Thiessen also catalogs all that the President has said about
the group. And to him, this is proof enough that the President continues “to
play down the threat posed to the United States ,” which is what makes
him refuse to take the lead and work to defeat the Islamic State. To buttress
this point of view, Thiessen catalogs what other people have said about the
subject. Among them, Ben Rhodes who is the deputy national security adviser,
Gen. Martin Dempsey who is Chairman of the Joint Chiefs of Staff, and Chuck
Hagel who is Defense Secretary.
So you ask: What did these people say that is so big but
that is so “played down” by the President? According to Thiessen, Ben Rhodes
admitted that the execution of the American journalist represented a terrorist
attack against the United States .
As to Dempsey, he says this is an organization that has an apocalyptic
end-of-days vision. Chuck Hagel, for his part, called the Islamic State “an
imminent threat” to which Thiessen jumps to his feet blurting this being the
case, and asking: “what's the holdup in attacking its command, control and
communications in Syria ?”
It is obvious that this self-appointed latter-day armchair
rear admiral is not satisfied with the work done by a deputy national security
adviser, a Chairman of the Joint Chiefs of Staff, and a Defense Secretary.
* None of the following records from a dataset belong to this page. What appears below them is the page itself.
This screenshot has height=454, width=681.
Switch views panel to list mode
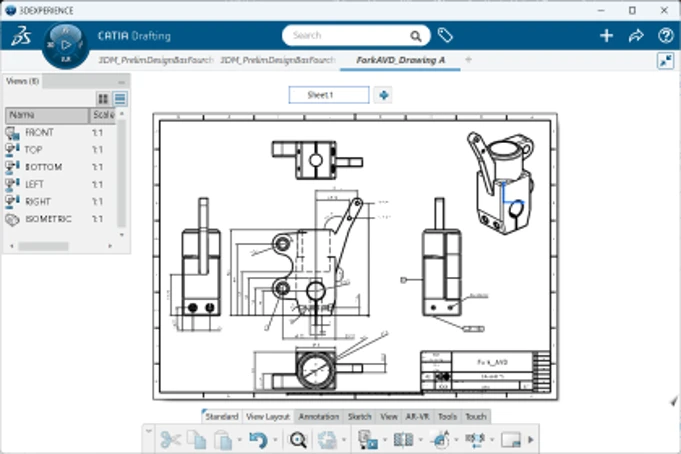(x=120, y=99)
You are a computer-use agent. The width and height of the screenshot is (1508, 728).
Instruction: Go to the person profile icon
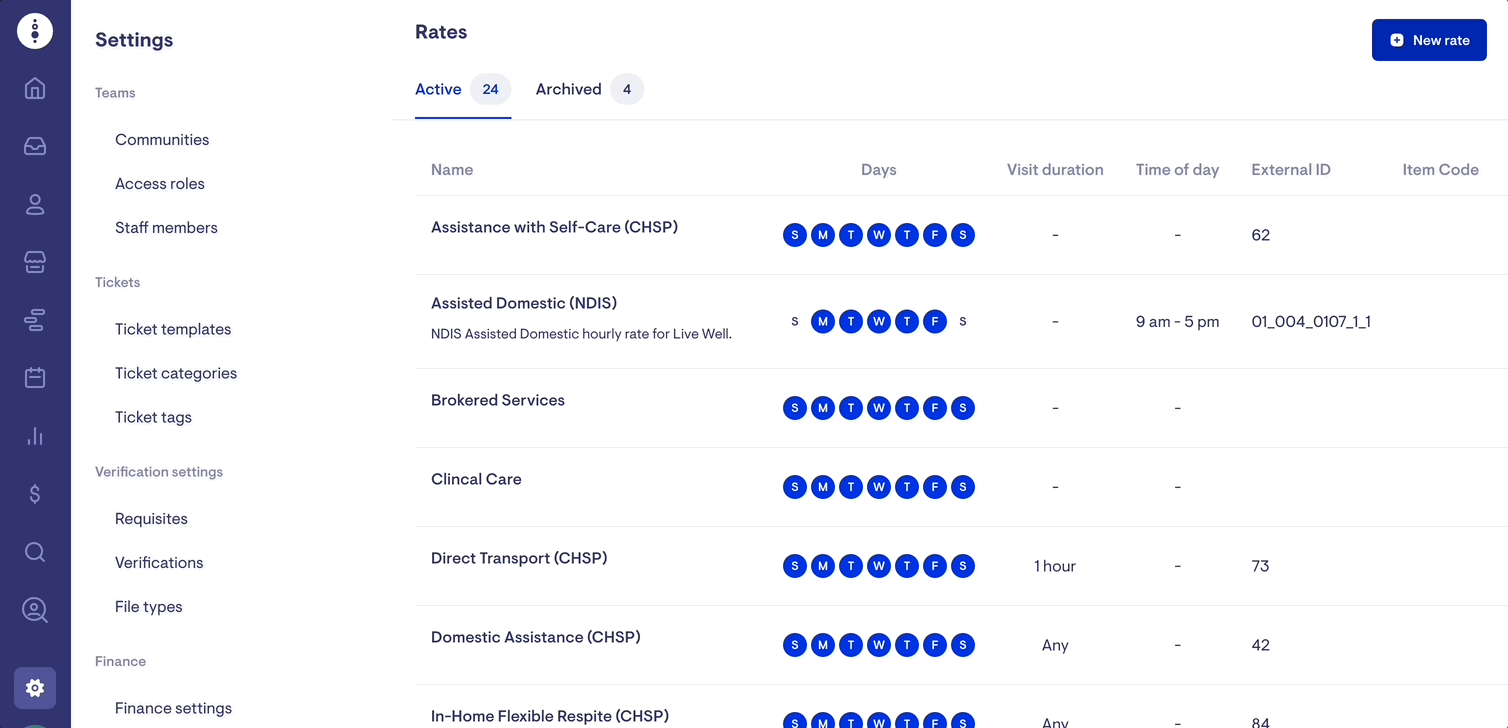[35, 204]
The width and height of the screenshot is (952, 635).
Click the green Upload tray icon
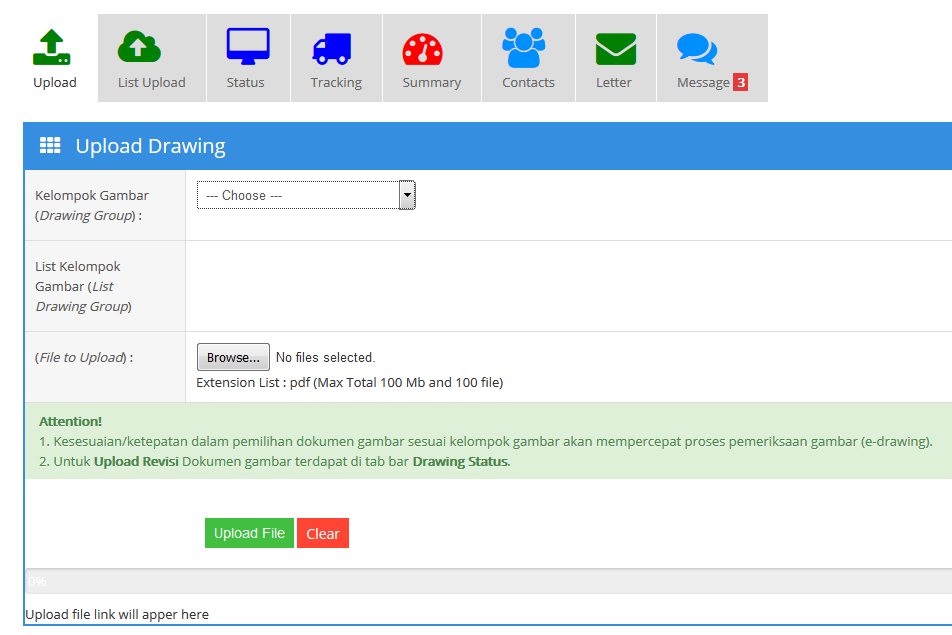tap(52, 47)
He
wants to tell them what to do but, believing that the holdup may be the
President himself, he quotes him as saying: “People like this ultimately fail,
because the future is won by those who build and not destroy.” And this is
where Thiessen pounces on him – doing the literary equivalent of yelling:
People like this don't fail. They have to be stopped. Nazi Germany didn't fail.
It was defeated.
Yes, Nazi Germany was defeated but the question remains: how
many evildoers failed on their own, and how many were defeated? It is not
creative to pick on something notorious and mention it at every occasion to
illustrate a point. If you want to argue against what the President said, you
need to layout a complete analysis as to why America
must get into a war that has the potential to humiliate it and bankrupt it not
after a “long slog” but almost immediately given America 's current condition.